Bautista denied the accusations of his wife, Patricia Paz, that he kept certain bank accounts and owned some pieces of property that he failed to state in his 2016 statement of assets, liabilities and net worth (SALN).
“It’s a complete lie,” Bautista said.
Patricia ransacked his cabinet in their condominium unit in November last year and stole his “financial documents,” including bank passbooks that he believed became the basis for her charges, he said.
If anything, Bautista claimed it was his wife who was living an “extravagant, ostentatious” lifestyle and even ran a credit card debt of P3.2 million at one point that he had to pay for.
“It’s all about money. She wants to amicably settle; she wants a huge amount, which I don’t have,” he said in an interview at the unit of Patricia’s mother, Baby Cruz Vasquez, and stepfather, Daniel Vasquez, in Makati City.

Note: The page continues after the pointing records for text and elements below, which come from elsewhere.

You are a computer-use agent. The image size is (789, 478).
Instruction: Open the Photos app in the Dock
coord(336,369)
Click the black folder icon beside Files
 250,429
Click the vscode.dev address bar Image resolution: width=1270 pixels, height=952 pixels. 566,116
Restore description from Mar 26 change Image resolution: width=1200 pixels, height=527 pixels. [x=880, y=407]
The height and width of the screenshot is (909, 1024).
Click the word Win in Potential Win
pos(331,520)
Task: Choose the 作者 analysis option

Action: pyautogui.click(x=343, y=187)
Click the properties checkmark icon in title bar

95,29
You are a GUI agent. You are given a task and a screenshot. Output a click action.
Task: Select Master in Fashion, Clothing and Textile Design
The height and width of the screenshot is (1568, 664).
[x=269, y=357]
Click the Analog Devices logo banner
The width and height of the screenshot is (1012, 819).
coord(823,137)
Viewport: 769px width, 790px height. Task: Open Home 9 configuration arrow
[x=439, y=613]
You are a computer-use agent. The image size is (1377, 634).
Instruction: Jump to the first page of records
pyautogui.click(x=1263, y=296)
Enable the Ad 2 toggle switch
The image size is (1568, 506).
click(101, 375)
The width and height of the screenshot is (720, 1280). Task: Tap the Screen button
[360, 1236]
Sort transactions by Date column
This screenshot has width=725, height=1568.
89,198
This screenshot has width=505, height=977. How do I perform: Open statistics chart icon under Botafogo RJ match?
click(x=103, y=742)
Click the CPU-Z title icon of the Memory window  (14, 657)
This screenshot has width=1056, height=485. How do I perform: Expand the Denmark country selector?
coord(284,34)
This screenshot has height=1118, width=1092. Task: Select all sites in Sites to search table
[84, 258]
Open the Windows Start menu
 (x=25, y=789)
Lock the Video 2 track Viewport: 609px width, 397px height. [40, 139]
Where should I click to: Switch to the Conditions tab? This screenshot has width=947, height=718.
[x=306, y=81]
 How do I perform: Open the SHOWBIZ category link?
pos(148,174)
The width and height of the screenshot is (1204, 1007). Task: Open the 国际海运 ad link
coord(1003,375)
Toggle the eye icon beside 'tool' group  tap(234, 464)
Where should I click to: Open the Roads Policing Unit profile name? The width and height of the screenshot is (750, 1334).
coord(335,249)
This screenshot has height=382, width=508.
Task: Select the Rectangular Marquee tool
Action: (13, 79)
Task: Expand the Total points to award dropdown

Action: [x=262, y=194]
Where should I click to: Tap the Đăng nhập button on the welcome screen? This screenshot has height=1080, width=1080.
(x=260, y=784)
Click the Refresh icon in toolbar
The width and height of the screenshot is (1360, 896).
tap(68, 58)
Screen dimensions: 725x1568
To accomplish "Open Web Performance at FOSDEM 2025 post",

“This is pure extortion,” he added.
Bautista said his wife asked for a P620-million settlement from him, which he rejected because he could not afford it.
Responding to his wife’s specific allegations that he kept several passbooks with Luzon Development Bank, he said: “I don’t think it was that many. These monies don’t all belong to me. Most of them belong to my parents, to my brother and sister.”
As to his foreign currency and peso accounts with Rizal Commercial Banking Corp., he said: “It’s possible. It’s all in the SALN.”
He, however, vehemently denied keeping an account with HSBC.
“That’s a complete lie,” he said. “I don’t have that. If she can produce it, it’s all hers.”
On the condo unit in One Bonifacio High Street, he said that this was declared in his SALN.
The property in the District in San Francisco, California, belongs to his sister, Susan Afan, according to Bautista.
On allegations that he kept investments abroad, such as in the Bauman Enterprises Ltd., the Comelec chief said he had only one offshore account and that was in Singapore.
As for his alleged investments in Mantova International Ltd., he said he was “trying to fix a loan, but it never pushed through.”
“I don’t own any of these things. These are all fictitious; they don’t belong to me,” he told the Inquirer in the presence of his parents-in-law, the Vasquez couple.
Bautista said he was willing to settle financially with his wife so he could “move on.” He said he had been keeping his “peace” for the sake of their four sons.